Hello,
I'm struggling with A LOT of anger inside me. A LOT. My father passed away two months back, I miss him SO much. I think of him everyday, more so, I think of the time of the funeral and his last days at the hospital. I still feel he's there in his house although I haven't been back to that house since but in my head it still feels he's there. Thats one end.
THe other is this guy that I started seeing right before my dad passed away. We got on pretty intensely, for a month I saw him EVERY day... then all of a sudden we had a fight I yelled at him and he backed off. All this time I felt so bad that I messed up something that I never had felt with anyone else.
Well I find out now, 3 months later, the girl he always said was his sister is actually his gf. So he lied to me. I also found out, that he really played a lot of mind games with me during the time my dad was in the hospital and even after. He told me he'd come see me when I was a mess after my dad passed away, and stood me up. Last week, he still had the balls to message me and ask how i was doing after he stood me up a month and a half ago. I didn't respond.

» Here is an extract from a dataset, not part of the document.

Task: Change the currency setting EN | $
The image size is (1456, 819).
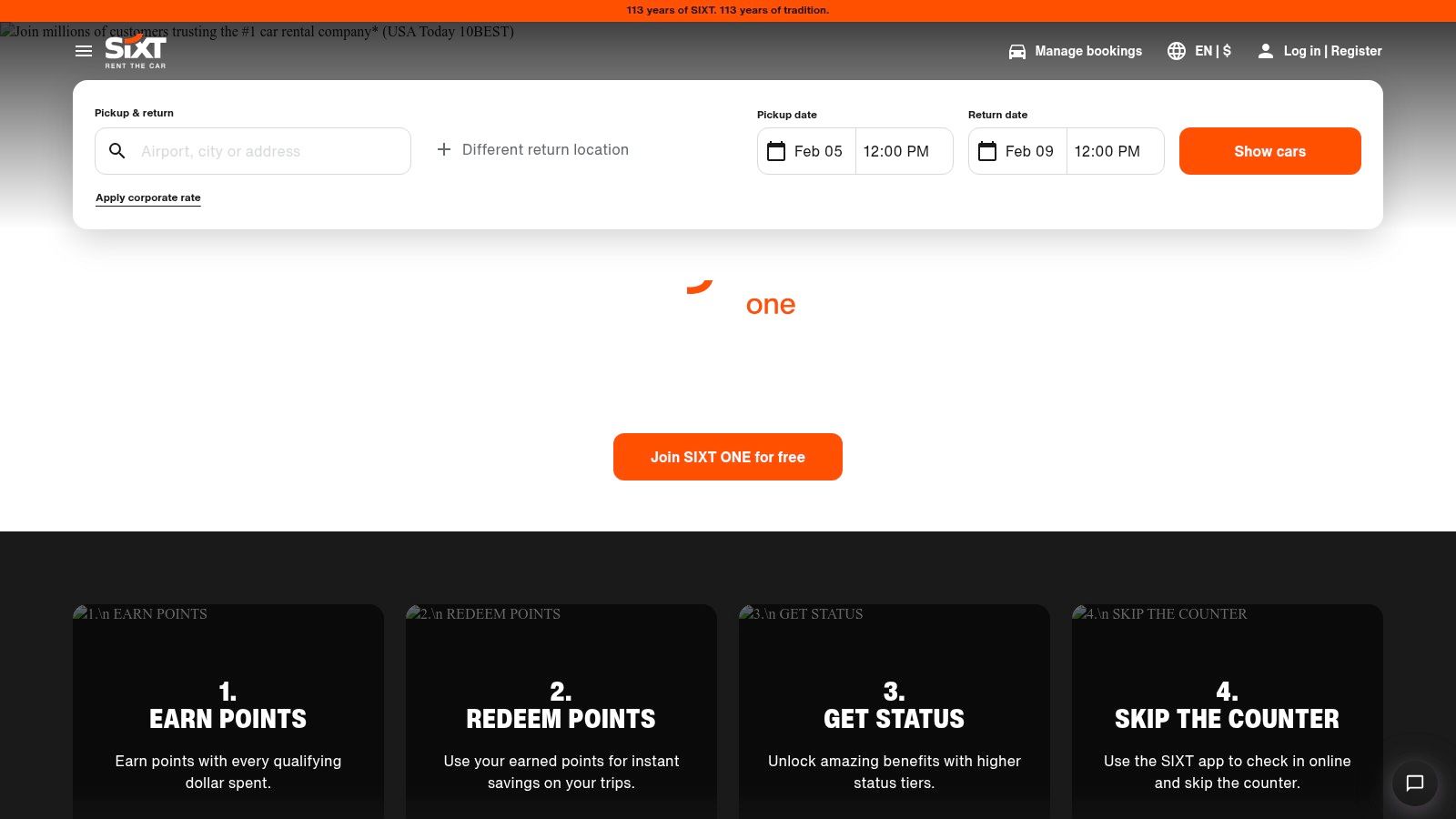Action: (1211, 51)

BUT. I can't let it go. I am so so so angry. SO angry. I don't know if this anger is coming from losing my dad, or this guy, or a combination. I feel like until I don't say stuff to this guy I wont' get rid of the anger. But if i say stuff to him, he will feel a lot better to see that I noticed that he had a gf and that it still bothers me. I don't want to give him that satisfaction.
What do i DO? How do i let go of this anger? I also keep getting sick from lack of nutrition. I'm dealing with grief all by myself. My mom is in another country, I love her but she just doesn't get me. My sisters have always been mean to me all my life, invalidating me always. Please help.
Oh, please no suggestions for a T. Please. Thanks!